## Prompt
For the entries below, the expected answer is the line with "Where should I click to: Unmute", the line with "You are a computer-use agent. The image", and every line between them, exactly as written, and nothing more.
Dataset entries Block Start
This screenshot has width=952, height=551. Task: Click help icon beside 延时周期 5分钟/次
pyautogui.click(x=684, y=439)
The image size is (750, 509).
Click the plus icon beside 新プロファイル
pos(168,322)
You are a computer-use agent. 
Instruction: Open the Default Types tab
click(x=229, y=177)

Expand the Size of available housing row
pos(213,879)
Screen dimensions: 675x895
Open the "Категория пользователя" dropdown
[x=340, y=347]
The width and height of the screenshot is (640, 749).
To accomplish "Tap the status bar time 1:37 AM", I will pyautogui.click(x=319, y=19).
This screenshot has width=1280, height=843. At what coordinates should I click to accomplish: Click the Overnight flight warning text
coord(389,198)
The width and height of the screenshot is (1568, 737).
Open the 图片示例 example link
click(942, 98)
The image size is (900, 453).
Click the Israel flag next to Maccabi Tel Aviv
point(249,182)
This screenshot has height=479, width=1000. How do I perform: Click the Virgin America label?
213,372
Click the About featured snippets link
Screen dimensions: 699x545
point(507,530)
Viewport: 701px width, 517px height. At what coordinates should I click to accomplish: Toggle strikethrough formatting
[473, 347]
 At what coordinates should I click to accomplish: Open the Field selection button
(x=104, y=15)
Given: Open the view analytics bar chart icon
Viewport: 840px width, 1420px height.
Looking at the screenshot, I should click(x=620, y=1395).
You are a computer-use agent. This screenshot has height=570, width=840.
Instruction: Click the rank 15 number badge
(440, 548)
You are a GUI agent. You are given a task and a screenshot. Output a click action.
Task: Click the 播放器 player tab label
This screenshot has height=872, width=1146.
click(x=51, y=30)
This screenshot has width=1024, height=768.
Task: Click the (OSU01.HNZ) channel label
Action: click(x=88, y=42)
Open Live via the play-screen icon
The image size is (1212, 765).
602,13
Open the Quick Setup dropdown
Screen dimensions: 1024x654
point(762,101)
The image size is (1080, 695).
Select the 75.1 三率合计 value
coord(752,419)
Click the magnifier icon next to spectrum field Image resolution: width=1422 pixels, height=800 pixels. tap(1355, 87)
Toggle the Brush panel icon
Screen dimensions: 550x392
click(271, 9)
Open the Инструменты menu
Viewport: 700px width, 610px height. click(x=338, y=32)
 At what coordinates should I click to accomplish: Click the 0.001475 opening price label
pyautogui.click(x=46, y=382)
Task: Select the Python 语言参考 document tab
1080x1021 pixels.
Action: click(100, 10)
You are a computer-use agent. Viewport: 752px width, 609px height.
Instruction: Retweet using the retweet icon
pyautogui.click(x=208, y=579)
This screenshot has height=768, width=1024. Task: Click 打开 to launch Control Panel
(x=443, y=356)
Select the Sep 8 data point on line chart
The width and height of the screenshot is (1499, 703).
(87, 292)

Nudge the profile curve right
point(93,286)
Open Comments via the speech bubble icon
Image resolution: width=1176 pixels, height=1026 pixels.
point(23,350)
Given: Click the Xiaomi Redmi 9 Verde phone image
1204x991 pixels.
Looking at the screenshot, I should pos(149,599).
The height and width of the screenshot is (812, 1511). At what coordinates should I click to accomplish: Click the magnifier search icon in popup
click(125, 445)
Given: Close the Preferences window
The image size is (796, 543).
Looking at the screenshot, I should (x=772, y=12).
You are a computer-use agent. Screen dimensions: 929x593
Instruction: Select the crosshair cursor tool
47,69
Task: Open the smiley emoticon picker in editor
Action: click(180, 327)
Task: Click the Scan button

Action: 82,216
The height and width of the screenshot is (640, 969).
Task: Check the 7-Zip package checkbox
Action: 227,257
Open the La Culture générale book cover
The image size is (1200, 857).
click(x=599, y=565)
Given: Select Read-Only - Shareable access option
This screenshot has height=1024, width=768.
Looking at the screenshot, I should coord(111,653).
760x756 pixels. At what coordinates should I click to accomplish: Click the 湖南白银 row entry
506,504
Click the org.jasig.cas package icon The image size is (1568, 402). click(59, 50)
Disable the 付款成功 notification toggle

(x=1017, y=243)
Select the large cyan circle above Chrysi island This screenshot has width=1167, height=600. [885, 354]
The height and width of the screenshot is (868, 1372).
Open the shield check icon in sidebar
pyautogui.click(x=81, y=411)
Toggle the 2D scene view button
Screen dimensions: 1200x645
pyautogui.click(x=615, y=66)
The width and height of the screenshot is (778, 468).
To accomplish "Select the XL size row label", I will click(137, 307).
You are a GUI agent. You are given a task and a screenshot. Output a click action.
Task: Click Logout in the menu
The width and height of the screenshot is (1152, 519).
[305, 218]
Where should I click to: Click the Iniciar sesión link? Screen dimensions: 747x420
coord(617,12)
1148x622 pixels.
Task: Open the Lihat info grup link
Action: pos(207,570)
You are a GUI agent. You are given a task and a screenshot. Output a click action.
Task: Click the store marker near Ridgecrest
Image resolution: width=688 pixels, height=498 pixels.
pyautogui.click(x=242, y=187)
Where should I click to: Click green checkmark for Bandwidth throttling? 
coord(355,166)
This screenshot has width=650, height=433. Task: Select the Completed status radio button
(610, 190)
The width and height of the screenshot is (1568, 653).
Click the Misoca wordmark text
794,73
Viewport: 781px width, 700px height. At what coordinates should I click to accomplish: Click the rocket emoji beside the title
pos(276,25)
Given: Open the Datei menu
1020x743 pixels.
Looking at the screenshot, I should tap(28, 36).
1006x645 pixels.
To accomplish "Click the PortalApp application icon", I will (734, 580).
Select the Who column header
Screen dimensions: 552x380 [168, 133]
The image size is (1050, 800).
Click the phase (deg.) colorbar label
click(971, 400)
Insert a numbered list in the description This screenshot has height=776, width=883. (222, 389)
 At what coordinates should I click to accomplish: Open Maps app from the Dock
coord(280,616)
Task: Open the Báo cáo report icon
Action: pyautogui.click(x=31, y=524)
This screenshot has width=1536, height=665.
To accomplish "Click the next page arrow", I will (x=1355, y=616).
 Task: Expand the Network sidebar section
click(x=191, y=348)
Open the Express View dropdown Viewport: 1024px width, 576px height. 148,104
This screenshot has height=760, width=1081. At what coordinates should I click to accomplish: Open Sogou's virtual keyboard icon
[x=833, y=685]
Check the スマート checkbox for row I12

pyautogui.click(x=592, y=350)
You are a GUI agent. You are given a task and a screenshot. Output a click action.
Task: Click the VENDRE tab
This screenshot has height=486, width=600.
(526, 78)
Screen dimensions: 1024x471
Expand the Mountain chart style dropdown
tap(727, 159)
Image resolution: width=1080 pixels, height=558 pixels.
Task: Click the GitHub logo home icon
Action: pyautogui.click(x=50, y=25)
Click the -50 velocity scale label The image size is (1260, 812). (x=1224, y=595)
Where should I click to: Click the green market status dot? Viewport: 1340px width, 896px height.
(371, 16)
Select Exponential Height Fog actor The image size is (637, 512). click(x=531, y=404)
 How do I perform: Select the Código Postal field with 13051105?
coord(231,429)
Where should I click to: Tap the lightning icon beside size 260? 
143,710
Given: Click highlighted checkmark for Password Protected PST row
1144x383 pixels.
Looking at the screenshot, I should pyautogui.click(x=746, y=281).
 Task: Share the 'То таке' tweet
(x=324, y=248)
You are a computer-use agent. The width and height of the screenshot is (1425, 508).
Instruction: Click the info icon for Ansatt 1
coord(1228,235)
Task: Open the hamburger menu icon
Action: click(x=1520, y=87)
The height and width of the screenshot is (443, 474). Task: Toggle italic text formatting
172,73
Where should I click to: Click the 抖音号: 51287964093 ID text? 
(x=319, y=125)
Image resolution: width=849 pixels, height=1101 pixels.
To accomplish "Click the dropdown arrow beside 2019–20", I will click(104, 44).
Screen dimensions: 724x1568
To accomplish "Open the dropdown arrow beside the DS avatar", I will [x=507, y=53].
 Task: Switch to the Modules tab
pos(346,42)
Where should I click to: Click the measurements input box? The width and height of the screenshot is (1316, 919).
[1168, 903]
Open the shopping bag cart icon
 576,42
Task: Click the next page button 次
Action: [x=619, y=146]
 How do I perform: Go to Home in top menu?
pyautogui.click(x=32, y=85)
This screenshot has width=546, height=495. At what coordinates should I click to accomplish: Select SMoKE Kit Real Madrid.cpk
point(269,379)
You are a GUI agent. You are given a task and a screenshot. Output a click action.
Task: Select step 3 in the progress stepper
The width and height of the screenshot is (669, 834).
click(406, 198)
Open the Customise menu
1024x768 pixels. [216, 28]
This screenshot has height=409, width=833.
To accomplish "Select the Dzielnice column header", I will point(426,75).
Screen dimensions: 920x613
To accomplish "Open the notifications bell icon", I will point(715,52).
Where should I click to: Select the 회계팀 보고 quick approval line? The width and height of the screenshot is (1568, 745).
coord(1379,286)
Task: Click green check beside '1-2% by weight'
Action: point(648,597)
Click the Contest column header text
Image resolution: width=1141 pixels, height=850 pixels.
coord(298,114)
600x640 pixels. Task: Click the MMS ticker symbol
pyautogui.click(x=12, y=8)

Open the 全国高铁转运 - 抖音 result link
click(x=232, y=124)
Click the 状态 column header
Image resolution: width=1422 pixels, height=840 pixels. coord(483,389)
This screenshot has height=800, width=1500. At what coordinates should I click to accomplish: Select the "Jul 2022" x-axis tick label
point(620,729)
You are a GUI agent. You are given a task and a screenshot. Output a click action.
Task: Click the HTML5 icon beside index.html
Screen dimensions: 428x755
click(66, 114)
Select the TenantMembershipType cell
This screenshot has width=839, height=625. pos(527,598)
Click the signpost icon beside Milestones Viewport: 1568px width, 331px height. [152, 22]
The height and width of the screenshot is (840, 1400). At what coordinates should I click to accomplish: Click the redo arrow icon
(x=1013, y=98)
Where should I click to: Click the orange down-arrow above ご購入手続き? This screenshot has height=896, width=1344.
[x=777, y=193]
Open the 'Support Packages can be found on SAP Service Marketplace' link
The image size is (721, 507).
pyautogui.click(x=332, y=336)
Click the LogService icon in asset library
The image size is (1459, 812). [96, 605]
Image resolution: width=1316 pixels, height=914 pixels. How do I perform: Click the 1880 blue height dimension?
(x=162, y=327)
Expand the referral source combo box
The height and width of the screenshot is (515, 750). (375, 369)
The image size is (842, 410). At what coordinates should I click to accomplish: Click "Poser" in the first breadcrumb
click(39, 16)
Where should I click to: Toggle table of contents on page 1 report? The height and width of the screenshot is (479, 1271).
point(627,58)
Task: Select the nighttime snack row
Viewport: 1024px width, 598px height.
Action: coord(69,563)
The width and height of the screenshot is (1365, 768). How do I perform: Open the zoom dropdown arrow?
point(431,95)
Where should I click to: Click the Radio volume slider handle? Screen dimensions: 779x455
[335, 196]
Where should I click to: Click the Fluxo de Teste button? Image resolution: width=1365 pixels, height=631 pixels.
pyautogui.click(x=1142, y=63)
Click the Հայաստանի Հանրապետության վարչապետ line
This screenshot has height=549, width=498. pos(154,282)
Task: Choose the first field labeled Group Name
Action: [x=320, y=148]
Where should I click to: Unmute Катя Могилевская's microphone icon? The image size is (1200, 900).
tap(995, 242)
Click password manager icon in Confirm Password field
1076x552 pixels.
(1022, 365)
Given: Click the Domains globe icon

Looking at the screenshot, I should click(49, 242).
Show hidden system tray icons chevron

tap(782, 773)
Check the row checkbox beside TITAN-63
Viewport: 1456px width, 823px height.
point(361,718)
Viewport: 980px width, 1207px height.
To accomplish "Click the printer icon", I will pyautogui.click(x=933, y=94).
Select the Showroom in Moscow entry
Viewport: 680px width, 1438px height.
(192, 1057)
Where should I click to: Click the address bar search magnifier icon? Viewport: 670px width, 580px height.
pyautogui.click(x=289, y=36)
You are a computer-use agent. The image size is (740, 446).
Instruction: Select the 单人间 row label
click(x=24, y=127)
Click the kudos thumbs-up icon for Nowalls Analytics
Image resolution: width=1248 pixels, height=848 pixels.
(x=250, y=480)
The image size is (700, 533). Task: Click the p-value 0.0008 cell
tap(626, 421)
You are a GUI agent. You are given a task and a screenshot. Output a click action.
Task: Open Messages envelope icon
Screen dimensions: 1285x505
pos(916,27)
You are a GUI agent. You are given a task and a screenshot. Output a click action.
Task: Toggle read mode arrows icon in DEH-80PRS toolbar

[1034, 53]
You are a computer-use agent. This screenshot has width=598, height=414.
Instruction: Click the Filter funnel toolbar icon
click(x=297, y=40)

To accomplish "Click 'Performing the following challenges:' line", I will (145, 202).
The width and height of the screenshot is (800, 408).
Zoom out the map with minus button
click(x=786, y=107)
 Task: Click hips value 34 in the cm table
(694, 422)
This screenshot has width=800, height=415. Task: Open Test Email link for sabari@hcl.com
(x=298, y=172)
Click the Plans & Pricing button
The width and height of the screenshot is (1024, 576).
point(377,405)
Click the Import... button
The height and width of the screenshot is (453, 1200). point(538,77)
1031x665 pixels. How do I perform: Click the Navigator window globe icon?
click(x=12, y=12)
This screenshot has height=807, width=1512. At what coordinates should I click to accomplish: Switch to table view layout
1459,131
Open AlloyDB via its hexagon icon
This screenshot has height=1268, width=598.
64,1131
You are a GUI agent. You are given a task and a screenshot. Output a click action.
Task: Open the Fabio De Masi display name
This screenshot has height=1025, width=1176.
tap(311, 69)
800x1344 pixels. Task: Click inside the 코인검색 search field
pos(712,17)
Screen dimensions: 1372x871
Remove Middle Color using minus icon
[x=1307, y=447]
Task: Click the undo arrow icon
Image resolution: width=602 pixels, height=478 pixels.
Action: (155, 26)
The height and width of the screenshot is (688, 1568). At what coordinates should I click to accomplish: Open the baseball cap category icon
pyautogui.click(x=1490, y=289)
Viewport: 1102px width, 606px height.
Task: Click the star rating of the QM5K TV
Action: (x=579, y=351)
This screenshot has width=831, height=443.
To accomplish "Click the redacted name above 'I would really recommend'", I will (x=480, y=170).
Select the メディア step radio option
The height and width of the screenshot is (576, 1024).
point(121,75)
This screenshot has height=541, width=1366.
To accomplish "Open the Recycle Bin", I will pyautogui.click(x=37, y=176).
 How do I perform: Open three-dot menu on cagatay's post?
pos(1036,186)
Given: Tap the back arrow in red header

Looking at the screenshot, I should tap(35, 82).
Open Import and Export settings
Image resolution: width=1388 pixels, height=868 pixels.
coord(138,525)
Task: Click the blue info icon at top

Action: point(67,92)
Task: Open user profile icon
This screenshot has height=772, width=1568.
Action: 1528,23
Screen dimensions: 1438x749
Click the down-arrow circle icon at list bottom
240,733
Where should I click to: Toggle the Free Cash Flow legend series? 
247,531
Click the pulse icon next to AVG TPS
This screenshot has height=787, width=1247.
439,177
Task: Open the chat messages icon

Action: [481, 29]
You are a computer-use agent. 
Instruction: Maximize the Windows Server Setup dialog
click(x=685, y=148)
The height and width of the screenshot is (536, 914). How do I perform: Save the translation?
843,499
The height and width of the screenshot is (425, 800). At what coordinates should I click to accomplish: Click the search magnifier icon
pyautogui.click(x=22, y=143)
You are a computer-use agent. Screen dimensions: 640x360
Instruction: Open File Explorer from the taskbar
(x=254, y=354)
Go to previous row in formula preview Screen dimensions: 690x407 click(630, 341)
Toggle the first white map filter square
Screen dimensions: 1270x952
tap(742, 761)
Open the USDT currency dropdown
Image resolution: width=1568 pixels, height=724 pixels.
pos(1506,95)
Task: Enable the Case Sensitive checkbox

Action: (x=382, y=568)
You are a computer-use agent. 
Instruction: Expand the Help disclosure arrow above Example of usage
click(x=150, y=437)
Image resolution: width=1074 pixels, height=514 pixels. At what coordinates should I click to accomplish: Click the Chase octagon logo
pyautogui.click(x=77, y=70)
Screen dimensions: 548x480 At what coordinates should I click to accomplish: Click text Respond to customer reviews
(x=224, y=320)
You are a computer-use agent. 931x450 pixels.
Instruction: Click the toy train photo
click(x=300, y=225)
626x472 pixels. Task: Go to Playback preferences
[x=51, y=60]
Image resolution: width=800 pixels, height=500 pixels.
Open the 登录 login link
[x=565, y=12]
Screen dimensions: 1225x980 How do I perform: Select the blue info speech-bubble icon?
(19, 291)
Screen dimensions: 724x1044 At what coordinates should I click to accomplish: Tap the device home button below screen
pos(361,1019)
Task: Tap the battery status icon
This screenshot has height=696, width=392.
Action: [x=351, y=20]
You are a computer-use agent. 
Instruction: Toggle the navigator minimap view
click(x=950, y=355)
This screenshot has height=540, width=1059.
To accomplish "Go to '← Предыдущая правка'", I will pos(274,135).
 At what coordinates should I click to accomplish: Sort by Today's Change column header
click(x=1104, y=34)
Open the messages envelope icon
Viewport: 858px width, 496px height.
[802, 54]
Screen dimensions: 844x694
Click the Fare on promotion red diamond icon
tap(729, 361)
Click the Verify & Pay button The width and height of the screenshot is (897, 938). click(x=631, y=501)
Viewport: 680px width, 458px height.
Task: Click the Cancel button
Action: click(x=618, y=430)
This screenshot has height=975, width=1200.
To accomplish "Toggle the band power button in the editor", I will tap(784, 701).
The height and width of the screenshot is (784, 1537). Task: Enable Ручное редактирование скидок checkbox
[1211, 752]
Dataset entries Block End
## Output
Where should I click to: Unmute Катя Могилевская's microphone icon? The image size is (1200, 900).
tap(995, 242)
Click password manager icon in Confirm Password field
1076x552 pixels.
(1022, 365)
Given: Click the Domains globe icon

Looking at the screenshot, I should click(49, 242).
Show hidden system tray icons chevron

tap(782, 773)
Check the row checkbox beside TITAN-63
Viewport: 1456px width, 823px height.
point(361,718)
Viewport: 980px width, 1207px height.
To accomplish "Click the printer icon", I will pyautogui.click(x=933, y=94).
Select the Showroom in Moscow entry
Viewport: 680px width, 1438px height.
(192, 1057)
Where should I click to: Click the address bar search magnifier icon? Viewport: 670px width, 580px height.
pyautogui.click(x=289, y=36)
You are a computer-use agent. The image size is (740, 446).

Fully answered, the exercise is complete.